Internship programs can be great ways to build goodwill with educational institutions, and students in your area—while also being an ideal vehicle for potential recruiting. 57% of companies say the primary purpose of internship programs is to develop talent for full-time employment, according to a survey by Michigan State University’s Collegiate Employment Research Institute.

If you don’t have an internship program in place, start by connecting with the career services departments at local colleges and universities, and building relationships with professors in departments from which you’d be likely to hire students. If your organization needs workers in positions that don’t require college degrees, build relationships with counselors and career tech leaders at local high schools.

When you launch an internship program, be sure to develop clear learning objectives and expectations for your interns and their supervisors. Especially if the interns will be unpaid, it’s crucial to ensure they receive a valuable educational experience. Once the experience is complete, you’ll be able to decide whether the intern would make a good fit as a long-term employee.

  1. Make sure your benefit offerings are modern.

Today’s workers want more than the opportunity to contribute to a 401(k). Employees at various ages and stages value different benefits: Younger workers may value student loan repayment assistance, while those caring for children may value on-site or discounted childcare options. A modern mix of voluntary benefits, which provide choices for employees, can be powerful for recruiting new workers.

Some employers may worry that too many choices will overwhelm employees, but others say today’s employees are ready for the selection. For example, Walgreens works to offer a variety of benefit choices for its employees, Tom Sondergeld, vice president for global benefits and mobility, told the Society for Human Resource Management (SHRM). If employees are able to choose among 50 TV brands when they go into a store or shop online, “they can be consumers when it comes to making choices about benefit coverage” when given benefit comparison and self-assessment tools, he said.

  1. Offer incentives for current employees who refer good candidates.

Your current employees have an inside view of your company’s culture and the type of people who would make a good fit. Why not look to them for help in recruiting your next hire? Many companies offer financial incentives (such as $100 or $1,000) for employees who refer a new hire. If you don’t want to offer cash, consider giving employees a few extra paid days off for successful employee referrals—or ask your employees what type of incentive is most valuable to them.

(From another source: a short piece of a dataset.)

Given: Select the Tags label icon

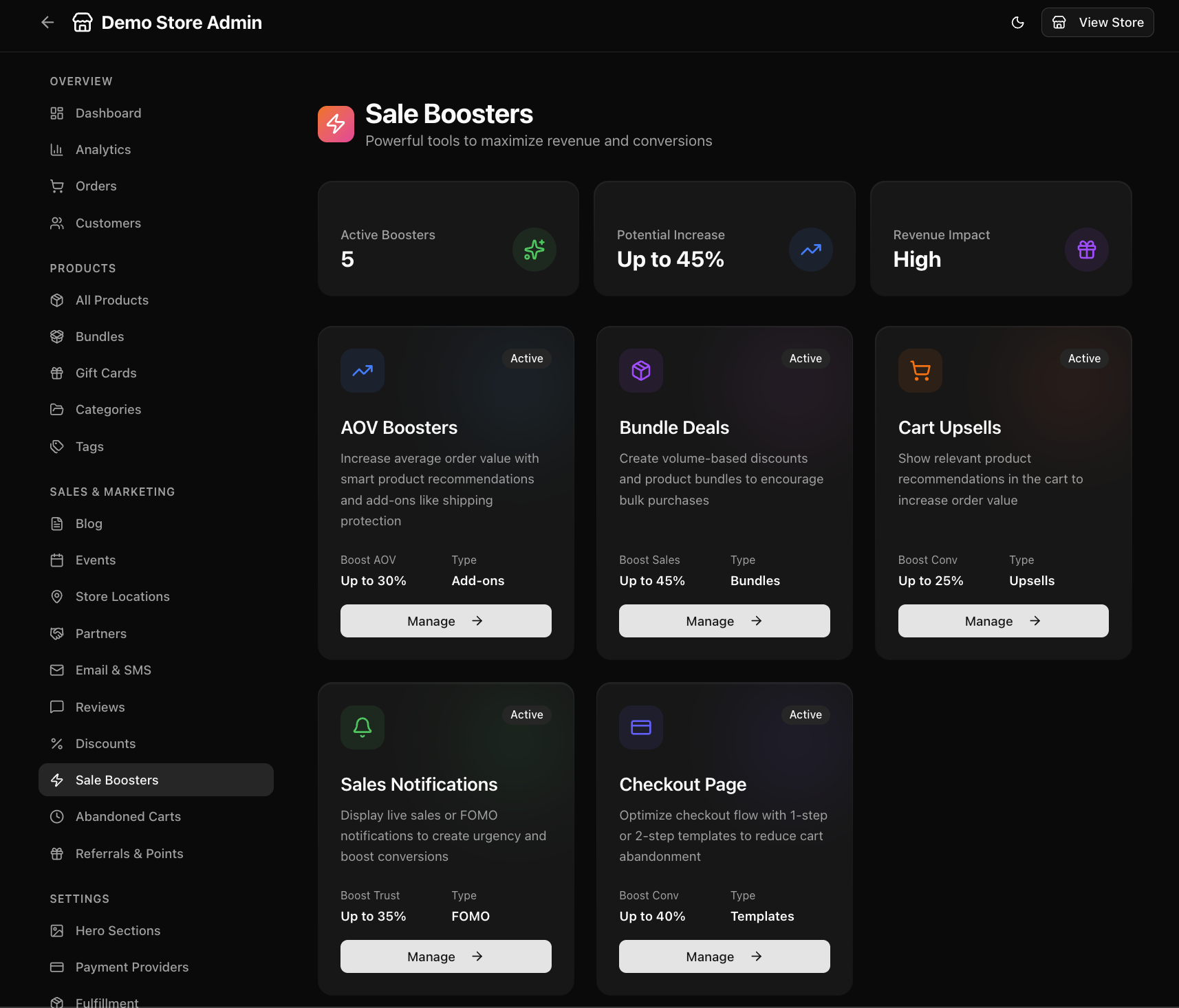Looking at the screenshot, I should tap(58, 446).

For instance, Google gives employees a trip to Hawaii when they refer a new hire. Software company Digital Ocean gives them a cash incentive, as well as a donation to the charity of their choice. Distillery, another software company, gives employees a new gadget such as the latest iPhone or Apple Watch when they refer a friend who is ultimately hired.

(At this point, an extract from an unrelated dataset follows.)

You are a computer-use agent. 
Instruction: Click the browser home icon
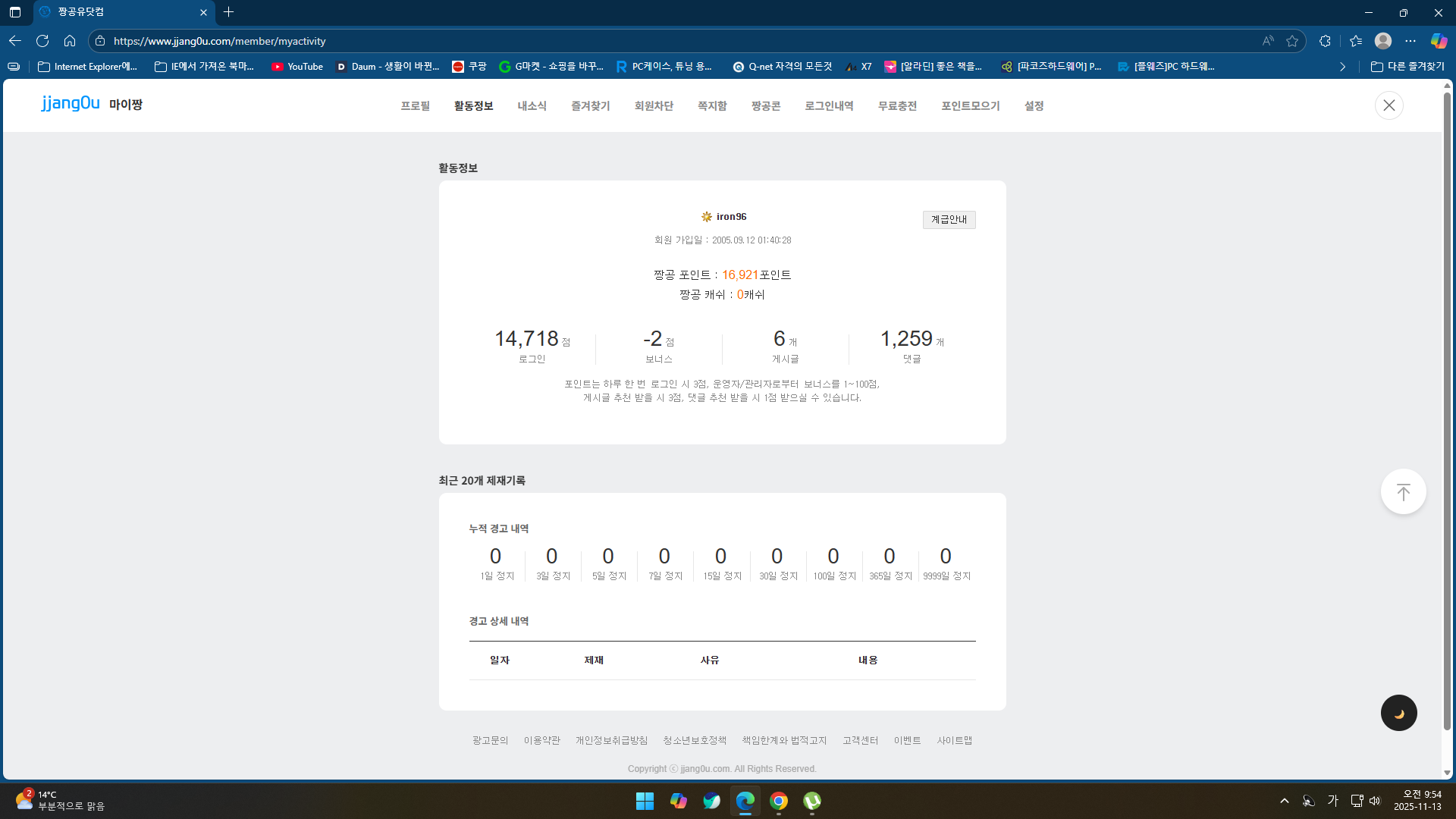point(70,41)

  1. Offer flexible hours or part-time positions.

Some talented workers opt out of the workforce because they want more flexibility to raise children, care for aging parents or participate in other activities. They may be willing to work for your company if they can do so without relinquishing that flexibility. For instance, a parent with a new baby may be interested in working three days in the office and two days at home, or in a job-sharing arrangement that allows two different people to share one job.

While office jobs may allow for work-from-home flexibility, manufacturing and other types of work don’t accommodate telecommuting. In those cases, creative ways to offer flexibility are in order. “We look at how flexibility can help meet an employee’s need for development, whether that’s a job-share program, or a part-time schedule so they can continue their education, or even being able to work another job, all in order to grow and evolve their skills,” Michael Cox, global head of talent at aerospace company Boeing, told SHRM.

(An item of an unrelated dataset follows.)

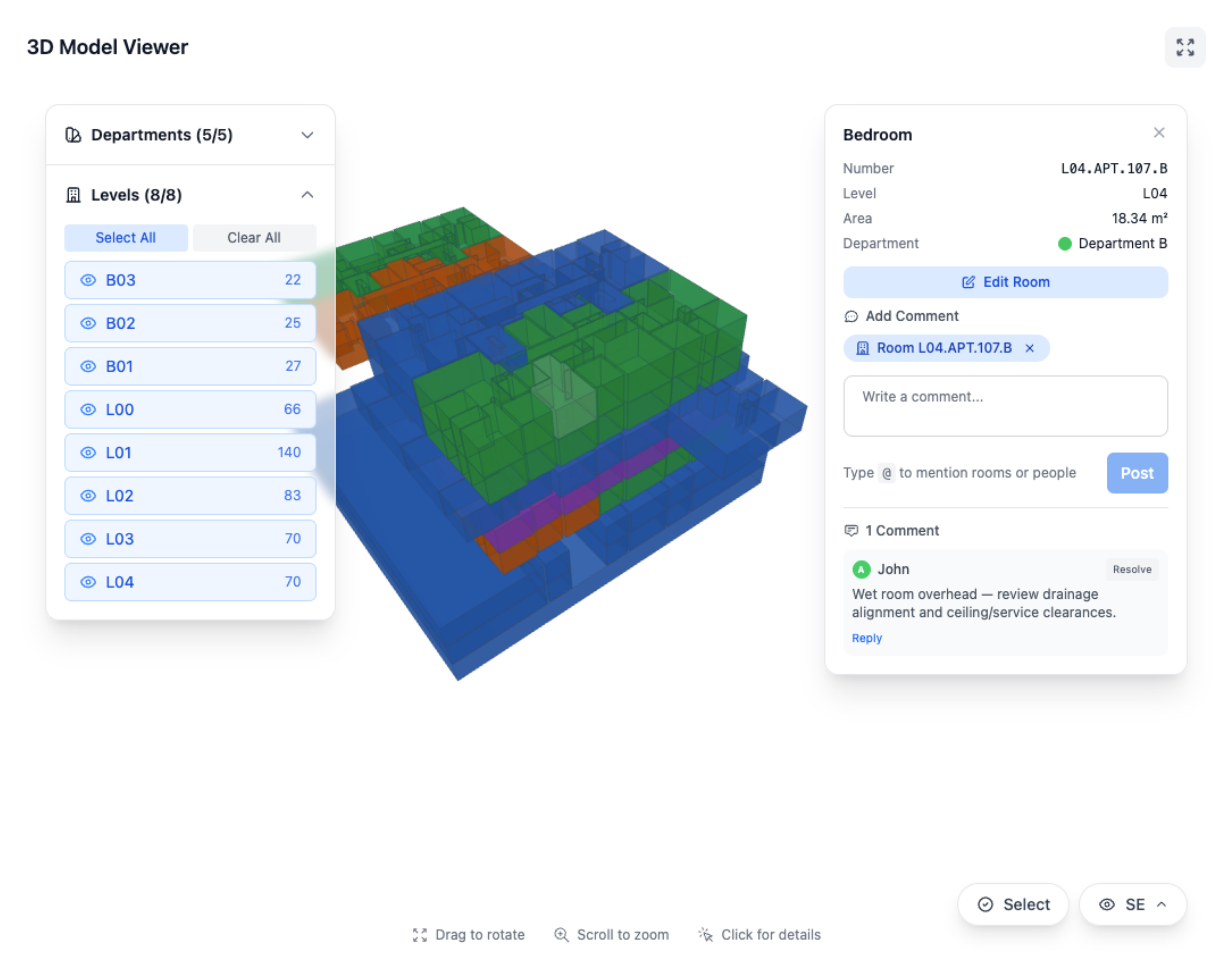Hide level L01 with its eye icon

  1. Leverage social marketing tools.

Social media tools such as LinkedIn can be ideal for helping you find potential candidates with ties to your area. For instance, if your local talent pool is especially small, consider all the people who grew up in your town and may relish an opportunity to move back home. Find them via LinkedIn, Facebook and other social media tools. While they may not be actively looking for a new job, they may be interested in an opportunity in their hometown.

Also, harness LinkedIn to build a strong employer brand, publishing information about what it’s like to work for your company, along with photos and videos of employees at work or enjoying fun times together.

You can also use LinkedIn, Glassdoor and job search sites to get a handle on your competition and the types of benefits and culture they’re offering employees. Leverage that understanding to show potential applicants how your organization’s benefits package and workplace environment stack up against the competition.

Finding the right new employees may be more difficult in the current environment, but that doesn’t mean it’s impossible. Use these strategies to source the new hires you need and keep meeting your recruiting goals even in a labor shortage.